- The task
Find each line below where the word "computer" occurs, and copy it.

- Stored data
######
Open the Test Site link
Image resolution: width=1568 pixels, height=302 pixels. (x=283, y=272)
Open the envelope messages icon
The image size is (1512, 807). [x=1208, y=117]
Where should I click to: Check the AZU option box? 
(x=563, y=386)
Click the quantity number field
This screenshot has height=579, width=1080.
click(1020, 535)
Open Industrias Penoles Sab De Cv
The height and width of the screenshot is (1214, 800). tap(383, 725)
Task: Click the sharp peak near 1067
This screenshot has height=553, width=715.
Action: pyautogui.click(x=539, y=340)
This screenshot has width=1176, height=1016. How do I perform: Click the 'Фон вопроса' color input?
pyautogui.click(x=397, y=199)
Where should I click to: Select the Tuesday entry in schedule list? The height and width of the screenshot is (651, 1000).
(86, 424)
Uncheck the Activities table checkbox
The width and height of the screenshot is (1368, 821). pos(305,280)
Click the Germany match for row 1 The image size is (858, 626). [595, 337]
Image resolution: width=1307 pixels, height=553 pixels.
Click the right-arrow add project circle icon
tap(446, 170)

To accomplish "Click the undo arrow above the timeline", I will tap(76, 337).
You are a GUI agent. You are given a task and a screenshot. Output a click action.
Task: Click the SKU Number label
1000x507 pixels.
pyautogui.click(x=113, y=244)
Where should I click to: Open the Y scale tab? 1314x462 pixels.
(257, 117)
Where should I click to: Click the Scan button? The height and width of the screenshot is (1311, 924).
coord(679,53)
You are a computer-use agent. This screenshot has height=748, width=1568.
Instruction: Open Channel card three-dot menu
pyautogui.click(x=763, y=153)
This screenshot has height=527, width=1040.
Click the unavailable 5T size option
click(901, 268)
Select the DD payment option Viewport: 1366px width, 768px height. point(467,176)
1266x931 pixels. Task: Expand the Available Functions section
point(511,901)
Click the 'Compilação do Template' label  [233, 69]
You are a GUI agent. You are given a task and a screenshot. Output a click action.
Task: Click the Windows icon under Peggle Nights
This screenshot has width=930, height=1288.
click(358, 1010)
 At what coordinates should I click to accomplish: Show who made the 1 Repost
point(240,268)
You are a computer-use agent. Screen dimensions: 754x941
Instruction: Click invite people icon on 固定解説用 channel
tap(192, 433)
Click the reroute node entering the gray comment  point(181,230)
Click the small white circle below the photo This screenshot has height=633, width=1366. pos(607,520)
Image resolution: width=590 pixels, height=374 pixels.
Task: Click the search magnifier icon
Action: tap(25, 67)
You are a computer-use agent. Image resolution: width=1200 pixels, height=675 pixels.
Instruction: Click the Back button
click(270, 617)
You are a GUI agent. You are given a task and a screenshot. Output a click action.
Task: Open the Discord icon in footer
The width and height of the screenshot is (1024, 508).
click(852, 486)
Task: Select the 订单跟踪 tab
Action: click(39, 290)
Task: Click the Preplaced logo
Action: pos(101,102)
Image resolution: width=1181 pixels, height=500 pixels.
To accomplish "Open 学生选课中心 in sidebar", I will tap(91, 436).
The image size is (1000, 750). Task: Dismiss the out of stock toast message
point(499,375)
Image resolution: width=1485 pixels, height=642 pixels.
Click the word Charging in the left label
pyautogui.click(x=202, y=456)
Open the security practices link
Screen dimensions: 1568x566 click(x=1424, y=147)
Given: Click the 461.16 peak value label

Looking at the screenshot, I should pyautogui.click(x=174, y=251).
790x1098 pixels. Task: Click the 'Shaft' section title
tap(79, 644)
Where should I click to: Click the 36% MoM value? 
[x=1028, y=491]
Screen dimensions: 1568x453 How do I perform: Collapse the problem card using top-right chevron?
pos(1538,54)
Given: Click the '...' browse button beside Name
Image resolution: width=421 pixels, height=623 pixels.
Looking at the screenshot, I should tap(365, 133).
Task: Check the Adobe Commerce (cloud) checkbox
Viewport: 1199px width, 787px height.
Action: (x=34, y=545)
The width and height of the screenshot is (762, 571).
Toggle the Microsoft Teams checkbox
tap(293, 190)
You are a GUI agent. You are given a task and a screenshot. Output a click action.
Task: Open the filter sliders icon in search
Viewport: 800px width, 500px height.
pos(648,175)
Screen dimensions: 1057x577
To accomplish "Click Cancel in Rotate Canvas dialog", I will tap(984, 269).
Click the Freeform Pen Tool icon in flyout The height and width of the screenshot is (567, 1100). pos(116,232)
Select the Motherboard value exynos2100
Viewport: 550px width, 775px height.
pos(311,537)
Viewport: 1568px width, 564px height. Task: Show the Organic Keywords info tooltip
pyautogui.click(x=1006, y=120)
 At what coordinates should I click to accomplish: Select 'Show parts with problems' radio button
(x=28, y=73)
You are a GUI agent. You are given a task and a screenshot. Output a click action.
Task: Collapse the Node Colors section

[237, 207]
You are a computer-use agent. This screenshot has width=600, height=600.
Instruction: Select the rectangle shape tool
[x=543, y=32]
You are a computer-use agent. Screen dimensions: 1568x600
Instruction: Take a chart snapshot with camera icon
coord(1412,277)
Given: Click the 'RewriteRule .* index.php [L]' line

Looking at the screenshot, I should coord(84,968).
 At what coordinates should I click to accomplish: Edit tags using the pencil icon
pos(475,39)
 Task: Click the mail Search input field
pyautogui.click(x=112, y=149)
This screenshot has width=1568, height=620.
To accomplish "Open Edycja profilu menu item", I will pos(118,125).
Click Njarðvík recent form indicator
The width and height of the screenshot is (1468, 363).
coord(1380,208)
######
- Output of the exercise
You are a computer-use agent. This screenshot has height=748, width=1568.
You are a computer-use agent. Screen dimensions: 754x941
You are a computer-use agent. Image resolution: width=1200 pixels, height=675 pixels.
You are a computer-use agent. This screenshot has width=600, height=600.
You are a computer-use agent. Screen dimensions: 1568x600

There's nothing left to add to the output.